» **Extrait choisi**:

141Dans le même temps, Chénier connaît une carrière politique prestigieuse. Il salue la chute de Robespierre par un Hymne au 9 thermidor ! Président de la Convention en fructidor an III (septembre 1795), après avoir été membre du Comité de sûreté générale (au moment des journées de la faim), il passe pour modéré, ce qu’il n’est pas dans le domaine religieux ni dans son opposition viscérale à la monarchie. Sa carrière se poursuit dans toutes les directions sous le Directoire : élu dans la Creuse et le Calvados en l’an IV, il entre aux Cinq-Cents, qu’il préside en décembre 1795 (frimaire an IV), puis en frimaire an VI. Il est l’auteur d’un rapport contesté sur la limitation à la liberté de la presse.
142Grégoire réclame la liberté des cultes dans un discours houleux (1er nivôse an III, 21 décembre 1794) : « La liberté du culte existe en Turquie, elle n’existe point en France. » Dès qu’elle est accordée, en février 1795, il se consacre à la réorganisation d’une Église constitutionnelle exsangue, tout en devenant le procureur du « vandalisme révolutionnaire » (« je créai le mot pour tuer la chose »). Dans trois rapports, d’août et septembre 1794, il dénonce les destructions des objets d’art et de religion opérées dans le pays. Il charge les montagnards et les sans-culottes qui auraient orchestré ces déprédations. Il revendique la protection du patrimoine. Il applaudit au transport des objets d’art des pays conquis à Paris : « L’école flamande se lève en masse pour orner nos musées. » Après une correspondance avec les prêtres restés constitutionnels (plus de 20 000 lettres), il lance une Encyclique pour la reprise des fonctions, crée une revue, les Annales de la Religion (1796-1803), réunit un concile à l’été 1797, en présence de 31 évêques et 70 prêtres, défendant le français, les élections, condamnant le mariage des prêtres et le divorce. Il tente de se rapprocher des réfractaires et du pape, mais subit de plein fouet la législation anticléricale qui suit fructidor an V. Il n’en tiendra pas moins un second concile en juin 1801, au moment où le Concordat est à la signature. Contraint de démissionner de son évêché, il poursuit sa carrière politique, jusqu’à l’élection au Sénat, le 25 décembre 1801. Il refusera toujours d’abjurer le serment à la Constitution civile. Sa vie d’homme d’église est terminée.

» **Extrait des données**:

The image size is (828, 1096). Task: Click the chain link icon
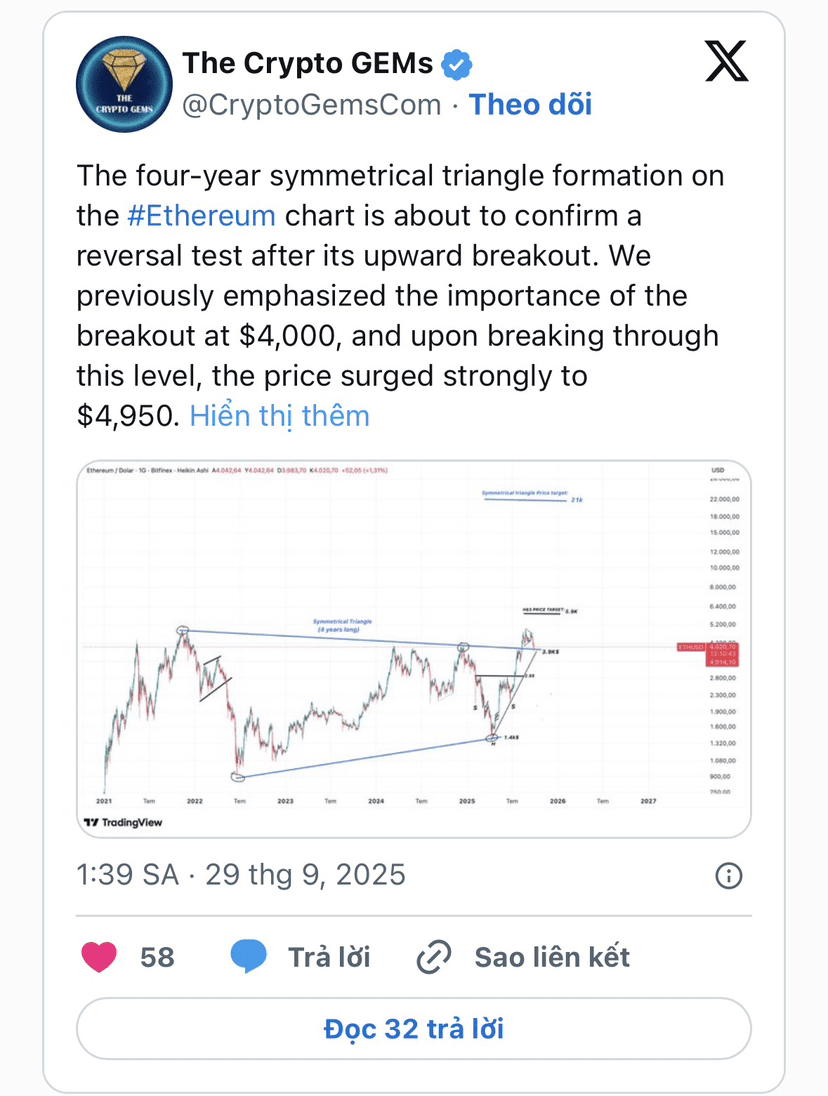(434, 957)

» **Objectif de l'exercice**:
Recopiez le passage de l'extrait sur Chénier et Grégoire qui commence par « 141Dans le même » et se poursuit jusqu'à « de la presse. ».

» **Réponse complète**:
141Dans le même temps, Chénier connaît une carrière politique prestigieuse. Il salue la chute de Robespierre par un Hymne au 9 thermidor ! Président de la Convention en fructidor an III (septembre 1795), après avoir été membre du Comité de sûreté générale (au moment des journées de la faim), il passe pour modéré, ce qu’il n’est pas dans le domaine religieux ni dans son opposition viscérale à la monarchie. Sa carrière se poursuit dans toutes les directions sous le Directoire : élu dans la Creuse et le Calvados en l’an IV, il entre aux Cinq-Cents, qu’il préside en décembre 1795 (frimaire an IV), puis en frimaire an VI. Il est l’auteur d’un rapport contesté sur la limitation à la liberté de la presse.